Otogi has asked for the wisdom of the Perl Monks concerning the following question:

Line[ ]above\n (Description[ ]"(.*)"\n)? Line[ ]below\n
is there any way to differentiate between the following two target strings:
Line above Description "xyz" Line below Line above Line below
The problem is the lower string will return blank and the one above also will return blank if "xyz" is not there. Right now I bracket the whole line to know if the line actually exists or not but thats dumb, there must be a better way. Any thoughts? I hope I was clear please ask if you need more clarification on some point.

Thank you.

Replies are listed 'Best First'.
Re: regex problem
by GrandFather (Saint) on Feb 27, 2006 at 22:02 UTC

    It's not clear to me what you are trying to achieve, but maybe the following will point you in the right direction:

    use strict; use warnings; while (<DATA>) { next if ! (/Line above/ .. /Line below/); next if ! /Description\s+"([^"]*)"/; print "Found $1 in line $.\n"; } __DATA__ Line above Description "xyz" Line below Line above Line below

    Prints:

    Found xyz in line 2

    DWIM is Perl's answer to Gödel
Re: regex problem
by diotalevi (Canon) on Feb 27, 2006 at 22:05 UTC

    Assuming the pattern matched, $1 will be true if there was a description line. $2 will contain the description. As an optimization, you can get a faster pattern match by not putting your spaces into character classes. That just slows the engine down.

    ⠤⠤ ⠙⠊⠕⠞⠁⠇⠑⠧⠊

      As an optimization, you can get a faster pattern match by not putting your spaces into character classes. That just slows the engine down.
      I smell premature optimization...

      You're correct. However, there is not enough information from the OP to determine if that's a good idea.

      -QM
      --
      Quantum Mechanics: The dreams stuff is made of

        Someone recently estimated to me in a BOTE calculation that [ ] is 10x slower. That is, this hamstrings the screamingly fast boyer-moore literal string matching part of the regex engine and compiles /xxx[ ]xxx/ down to exact("xxx"), anyof(" "), exact("xxx") where it was originally exact( "xxx xxx" ).

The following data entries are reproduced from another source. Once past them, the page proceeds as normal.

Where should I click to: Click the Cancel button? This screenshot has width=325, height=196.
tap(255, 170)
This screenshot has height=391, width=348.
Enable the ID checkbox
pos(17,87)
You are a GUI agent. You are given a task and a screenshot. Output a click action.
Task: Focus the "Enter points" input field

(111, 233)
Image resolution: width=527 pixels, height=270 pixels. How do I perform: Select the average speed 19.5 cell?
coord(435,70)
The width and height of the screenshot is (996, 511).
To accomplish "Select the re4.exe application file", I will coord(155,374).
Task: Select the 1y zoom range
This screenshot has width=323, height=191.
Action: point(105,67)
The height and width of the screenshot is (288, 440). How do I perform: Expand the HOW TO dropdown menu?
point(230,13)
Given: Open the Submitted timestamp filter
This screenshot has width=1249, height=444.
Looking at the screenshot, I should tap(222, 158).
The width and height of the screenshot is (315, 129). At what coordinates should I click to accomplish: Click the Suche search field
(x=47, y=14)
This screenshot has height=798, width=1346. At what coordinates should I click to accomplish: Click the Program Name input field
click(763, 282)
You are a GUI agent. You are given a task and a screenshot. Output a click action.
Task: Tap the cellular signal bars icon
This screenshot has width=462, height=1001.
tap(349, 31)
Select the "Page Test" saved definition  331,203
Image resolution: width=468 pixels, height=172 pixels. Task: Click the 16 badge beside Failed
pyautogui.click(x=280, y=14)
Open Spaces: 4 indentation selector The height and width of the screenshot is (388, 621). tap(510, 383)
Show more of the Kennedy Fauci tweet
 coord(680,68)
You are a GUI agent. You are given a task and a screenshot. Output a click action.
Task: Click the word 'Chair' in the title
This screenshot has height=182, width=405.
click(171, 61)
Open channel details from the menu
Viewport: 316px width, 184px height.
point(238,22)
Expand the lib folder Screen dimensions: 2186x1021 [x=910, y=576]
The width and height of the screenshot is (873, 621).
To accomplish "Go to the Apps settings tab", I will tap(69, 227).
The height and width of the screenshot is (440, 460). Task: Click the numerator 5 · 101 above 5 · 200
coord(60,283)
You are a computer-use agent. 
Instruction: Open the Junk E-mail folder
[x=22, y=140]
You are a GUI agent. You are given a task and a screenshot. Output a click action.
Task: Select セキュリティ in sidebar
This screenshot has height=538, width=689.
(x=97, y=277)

        You've changed the regex from one for a seven character literal to one that contains two three character literals. That changes how the engine matches and it changes how quickly the BM part of the engine can either discard entirely or find suitable candidates. It also causes more overhead because three ops have to be executed instead of just one.

        I'm asserting that [ ] is pretty to look at but has serious consequences to the regexp's performance. I wouldn't ordinarilly choose the pretty version in that case. I rarely ever use /x though so I don't need to escape my spaces.

        ⠤⠤ ⠙⠊⠕⠞⠁⠇⠑⠧⠊

Re: regex problem
by ambrus (Abbot) on Feb 28, 2006 at 11:53 UTC

    I don't think it's dumb to use a bracket just to see which branch of a regexp succeeded, or at least I do that too. For example, in the glob_to_re sub of my cgrep script, I use empty brackets for this reason. (Update: I've used ampersands as a regexp delimiter in a stupid moment, so look for m& if you can't find it.)